Литмир - Электронная Библиотека
A
A

– Sé que no puedo casarme contigo, Jared.

– ¿Tienes miedo a lo que diga la gente?

– No.

– Entonces, ¿por qué?

– Sé que no debo.

– ¿Por qué? ¿Por qué?

– No lo sé, pero no debo hacerlo, por tu bien.

Después de aquello él nada dijo y ella guardó silencio, expectante. Jared volvió a poner en marcha el auto y condujo hasta llegar al hotel que en tiempos fuera un molino. La enorme y oscura rueda que movía el agua seguía dando vueltas despacio, dejando caer las limpias gotas del arroyuelo, al igual que lo hiciera desde más de cien años atrás. La madera estaba cubierta de húmedo musgo verde y a la sombra de un enorme plátano el agua se deslizaba suave por las piedras, camino del río.

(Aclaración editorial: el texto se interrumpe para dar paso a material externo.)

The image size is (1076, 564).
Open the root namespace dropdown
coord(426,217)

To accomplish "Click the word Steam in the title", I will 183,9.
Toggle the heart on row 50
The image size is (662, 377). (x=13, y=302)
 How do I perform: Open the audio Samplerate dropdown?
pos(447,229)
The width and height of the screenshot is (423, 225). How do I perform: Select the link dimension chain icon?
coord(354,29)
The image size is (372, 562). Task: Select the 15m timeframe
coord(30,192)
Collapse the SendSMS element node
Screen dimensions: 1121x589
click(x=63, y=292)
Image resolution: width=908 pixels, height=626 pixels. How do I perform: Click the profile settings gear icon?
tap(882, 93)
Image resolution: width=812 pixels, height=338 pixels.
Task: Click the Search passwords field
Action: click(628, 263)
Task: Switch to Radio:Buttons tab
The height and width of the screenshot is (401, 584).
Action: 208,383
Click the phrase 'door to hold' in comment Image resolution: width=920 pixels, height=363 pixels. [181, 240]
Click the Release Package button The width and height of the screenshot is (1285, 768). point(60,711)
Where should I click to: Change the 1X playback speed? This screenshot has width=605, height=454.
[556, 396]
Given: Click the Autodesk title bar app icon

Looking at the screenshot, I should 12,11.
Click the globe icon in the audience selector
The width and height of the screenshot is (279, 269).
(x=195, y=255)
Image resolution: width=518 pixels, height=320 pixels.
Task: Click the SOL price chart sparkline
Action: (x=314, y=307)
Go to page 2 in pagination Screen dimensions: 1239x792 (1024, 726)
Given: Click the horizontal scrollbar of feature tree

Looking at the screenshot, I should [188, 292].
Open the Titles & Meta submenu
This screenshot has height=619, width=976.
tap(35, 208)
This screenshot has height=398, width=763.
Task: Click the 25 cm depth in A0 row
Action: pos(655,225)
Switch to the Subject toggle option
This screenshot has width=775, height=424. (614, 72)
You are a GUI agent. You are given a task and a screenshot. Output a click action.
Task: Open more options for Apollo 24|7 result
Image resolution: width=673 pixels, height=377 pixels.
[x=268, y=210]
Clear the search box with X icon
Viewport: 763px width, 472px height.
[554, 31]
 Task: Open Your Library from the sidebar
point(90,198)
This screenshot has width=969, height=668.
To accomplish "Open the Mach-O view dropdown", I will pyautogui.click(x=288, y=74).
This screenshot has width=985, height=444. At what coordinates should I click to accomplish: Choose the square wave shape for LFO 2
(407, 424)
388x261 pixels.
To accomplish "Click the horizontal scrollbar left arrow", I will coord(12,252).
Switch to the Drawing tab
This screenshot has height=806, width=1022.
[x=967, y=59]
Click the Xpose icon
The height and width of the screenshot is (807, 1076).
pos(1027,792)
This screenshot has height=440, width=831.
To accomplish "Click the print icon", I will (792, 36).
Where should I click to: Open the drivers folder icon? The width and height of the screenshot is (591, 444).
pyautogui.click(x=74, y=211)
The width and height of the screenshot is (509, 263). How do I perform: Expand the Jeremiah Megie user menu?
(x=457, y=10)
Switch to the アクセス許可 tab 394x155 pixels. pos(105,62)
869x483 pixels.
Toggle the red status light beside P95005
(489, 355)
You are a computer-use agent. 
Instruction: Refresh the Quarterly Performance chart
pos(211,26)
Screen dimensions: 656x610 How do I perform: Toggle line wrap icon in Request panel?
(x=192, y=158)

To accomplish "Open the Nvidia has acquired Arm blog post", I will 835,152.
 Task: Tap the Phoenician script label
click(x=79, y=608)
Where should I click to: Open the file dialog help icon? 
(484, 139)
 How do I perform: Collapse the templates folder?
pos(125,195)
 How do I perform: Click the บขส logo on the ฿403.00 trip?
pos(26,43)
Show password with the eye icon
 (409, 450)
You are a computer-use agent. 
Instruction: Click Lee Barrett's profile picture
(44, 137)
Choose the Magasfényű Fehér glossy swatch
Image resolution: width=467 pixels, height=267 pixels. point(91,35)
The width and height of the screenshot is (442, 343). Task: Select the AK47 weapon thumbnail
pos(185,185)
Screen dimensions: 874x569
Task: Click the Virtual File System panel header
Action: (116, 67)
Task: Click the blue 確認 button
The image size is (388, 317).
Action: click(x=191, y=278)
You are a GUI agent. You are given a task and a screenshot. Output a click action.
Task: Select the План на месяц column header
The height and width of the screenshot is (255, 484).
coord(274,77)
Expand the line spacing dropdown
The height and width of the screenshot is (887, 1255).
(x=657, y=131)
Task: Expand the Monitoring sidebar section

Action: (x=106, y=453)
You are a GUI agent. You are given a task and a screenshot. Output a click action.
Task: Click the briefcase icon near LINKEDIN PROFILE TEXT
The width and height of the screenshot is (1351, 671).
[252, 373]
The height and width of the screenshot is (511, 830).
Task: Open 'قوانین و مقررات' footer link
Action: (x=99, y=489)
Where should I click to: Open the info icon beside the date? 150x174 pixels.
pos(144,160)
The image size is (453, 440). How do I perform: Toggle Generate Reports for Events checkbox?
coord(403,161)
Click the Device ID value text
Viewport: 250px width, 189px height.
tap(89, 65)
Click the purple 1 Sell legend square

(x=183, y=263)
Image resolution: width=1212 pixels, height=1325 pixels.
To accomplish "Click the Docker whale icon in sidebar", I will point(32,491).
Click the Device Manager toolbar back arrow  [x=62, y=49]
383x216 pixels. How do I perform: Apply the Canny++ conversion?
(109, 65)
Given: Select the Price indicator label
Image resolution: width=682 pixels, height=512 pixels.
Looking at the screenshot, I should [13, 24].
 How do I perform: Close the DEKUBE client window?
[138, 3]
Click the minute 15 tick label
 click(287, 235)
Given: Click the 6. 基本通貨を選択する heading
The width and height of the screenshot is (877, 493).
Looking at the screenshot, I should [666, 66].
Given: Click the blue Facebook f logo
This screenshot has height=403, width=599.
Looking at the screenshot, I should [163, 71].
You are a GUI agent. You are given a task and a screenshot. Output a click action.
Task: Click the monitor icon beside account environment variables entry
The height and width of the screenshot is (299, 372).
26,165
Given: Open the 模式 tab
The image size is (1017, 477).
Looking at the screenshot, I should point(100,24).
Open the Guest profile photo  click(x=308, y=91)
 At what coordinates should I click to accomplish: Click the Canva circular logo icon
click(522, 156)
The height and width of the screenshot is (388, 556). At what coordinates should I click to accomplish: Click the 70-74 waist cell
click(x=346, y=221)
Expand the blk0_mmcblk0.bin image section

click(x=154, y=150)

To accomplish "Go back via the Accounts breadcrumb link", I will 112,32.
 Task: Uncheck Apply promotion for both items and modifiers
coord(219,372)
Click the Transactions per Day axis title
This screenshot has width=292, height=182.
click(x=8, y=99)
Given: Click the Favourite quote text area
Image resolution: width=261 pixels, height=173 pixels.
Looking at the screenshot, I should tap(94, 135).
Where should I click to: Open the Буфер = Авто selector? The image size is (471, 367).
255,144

Se detuvieron unos instantes a contemplar cómo giraba la rueda. De pronto Jared tomó la mano de Edith y se la puso decidido en el hueco de su brazo.

– Ven, estoy muerto de hambre.

Entraron al comedor y él, con sus imperiosos modales, rechazó la mesa a la que les condujo la camarera.

– Aquella junto a la ventana.

Se sentaron, él encargó los aperitivos y el primer plato mientras Edith esperaba aceptando, sin importarle lo que comerían o beberían con tal de estar con él. Claro que le amaba. Sí, estaba enamorada de él. No, jamás le separaría de sí. Uno tras otros todos aquellos hechos se enunciaban en su ser, pero sin alterar poco ni mucho su decisión.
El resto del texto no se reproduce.